GitLab’s net loss widened to $52.9 million from $26.6 million in the year-ago quarter.

For the 2024 fiscal year, GitLab sees an adjusted loss of 14 cents to 18 cents per share on revenue of $541 million to $543 million. Analysts had expected an adjusted loss of 26 cents per share and sales of $532.6 million. In March GitLab had called for an adjusted per-share loss of 24 cents to 29 cents on revenue of $529 million to $533 million.

During the quarter, GitLab raised the price of its premium tier to $29 per user per month from $19.

“To date, customer churn is unchanged for the premium customers who renewed in April,” GitLab finance chief Brian Robins said on Monday’s call with analysts. He added that average annual recurring revenue per customer “increased in line with our expectations.”

Sid Sijbrandij, GitLab’s CEO, said more revenue could come from a generative artificial intelligence add-on that will cost $9 per user per month when billed annually.

Sijbrandij, who co-founded the company over a decade ago, had some encouraging personal news to share.

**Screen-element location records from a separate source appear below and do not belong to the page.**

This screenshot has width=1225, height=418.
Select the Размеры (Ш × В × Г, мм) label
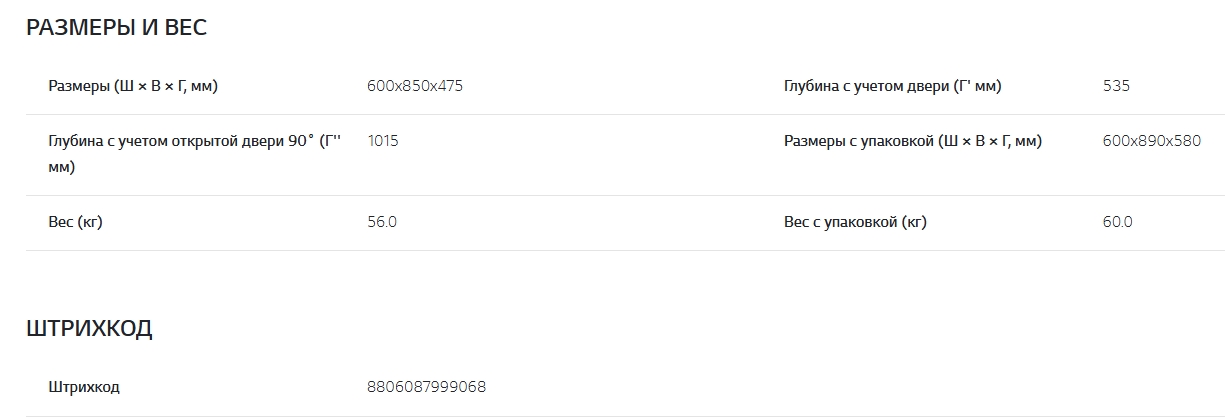(x=133, y=86)
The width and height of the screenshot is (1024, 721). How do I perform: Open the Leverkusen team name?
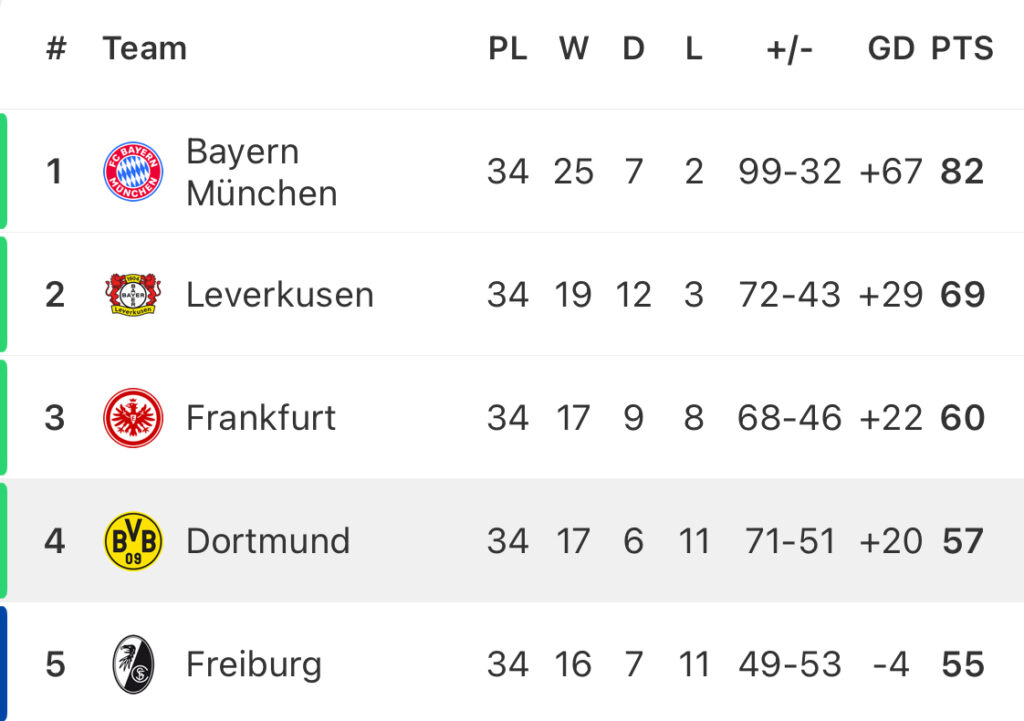tap(280, 295)
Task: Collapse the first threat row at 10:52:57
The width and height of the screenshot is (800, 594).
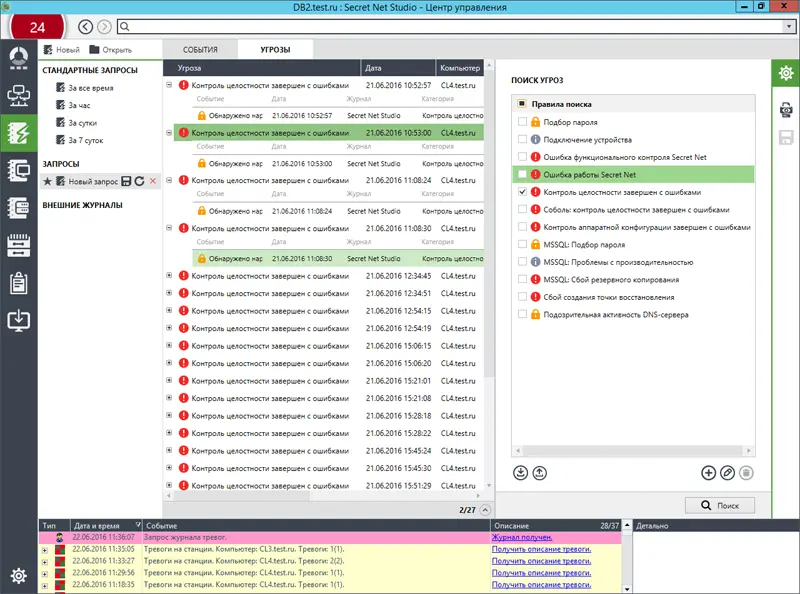Action: coord(169,85)
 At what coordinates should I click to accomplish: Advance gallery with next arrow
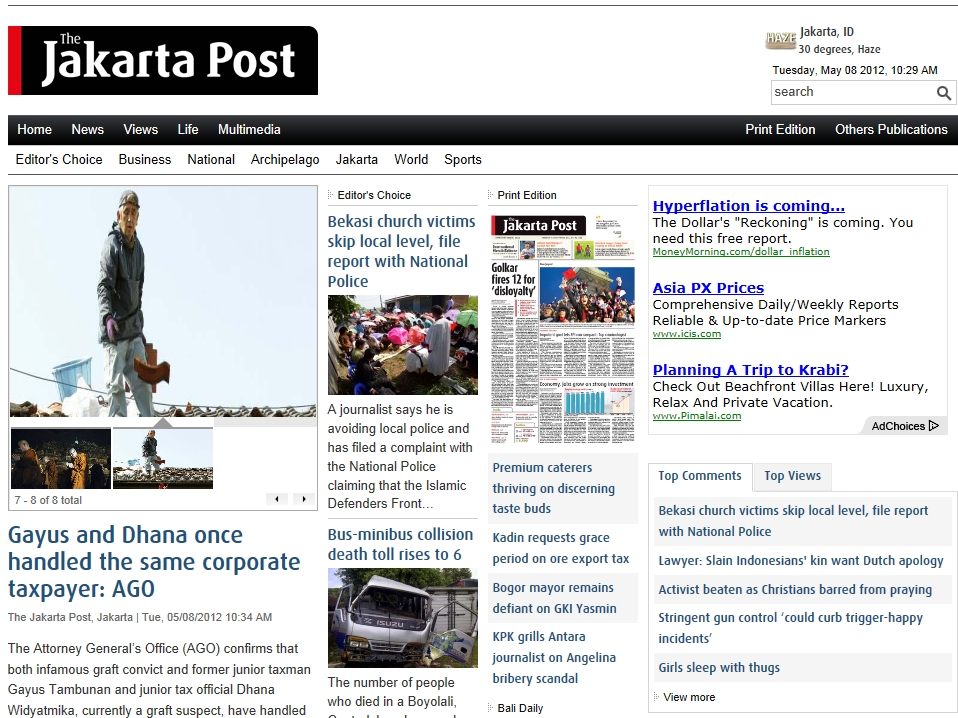tap(301, 499)
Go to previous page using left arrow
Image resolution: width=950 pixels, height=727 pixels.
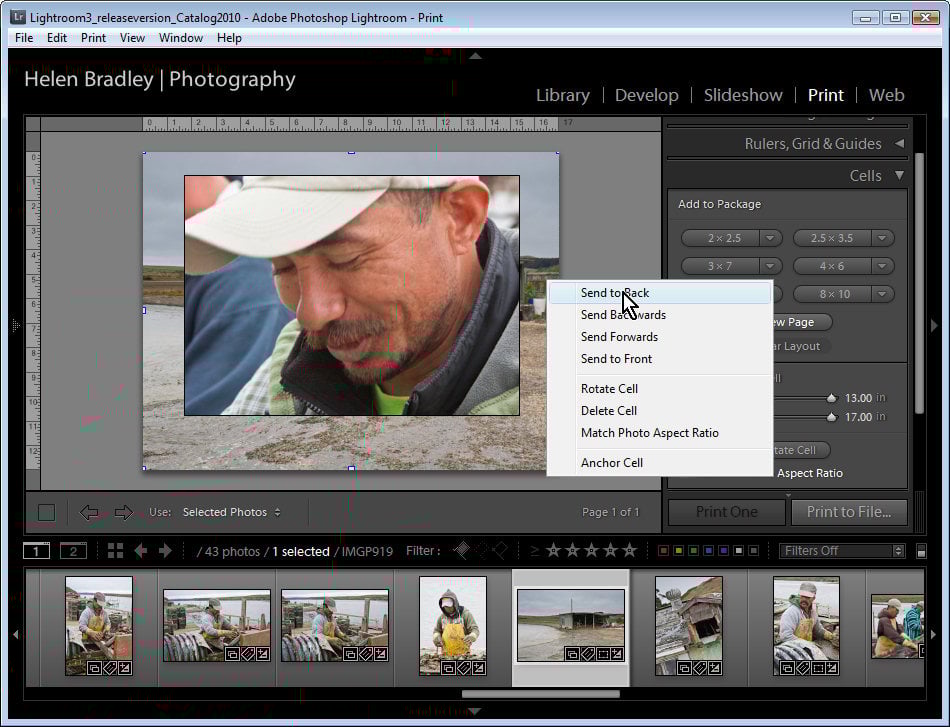[89, 513]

Three months after announcing he had chosen to undergo treatment for osteosarcoma, Sijbrandij said on the call that there was “no sign of detectable disease,” adding that he’s excited about the company’s future and “retaining my role as CEO and chair.”

The business still has challenges. Sales cycles took longer than usual during the quarter, and customers reduced the number of seats they bought, Robins said.

But the financial numbers led several analysts to raise their price targets on GitLab stock.

“The quarter was stronger than most expected, and the company was able to maintain a very positive and conservative outlook — a contrast to last quarter,” wrote Piper Sandler analysts Rob Owens and Ethan Weeks in a note to clients.

The analysts have the equivalent of a buy rating on the company’s stock and lifted their price target to $52 from $50. GitLab shares were trading at close to $47 as of mid-afternoon New York time.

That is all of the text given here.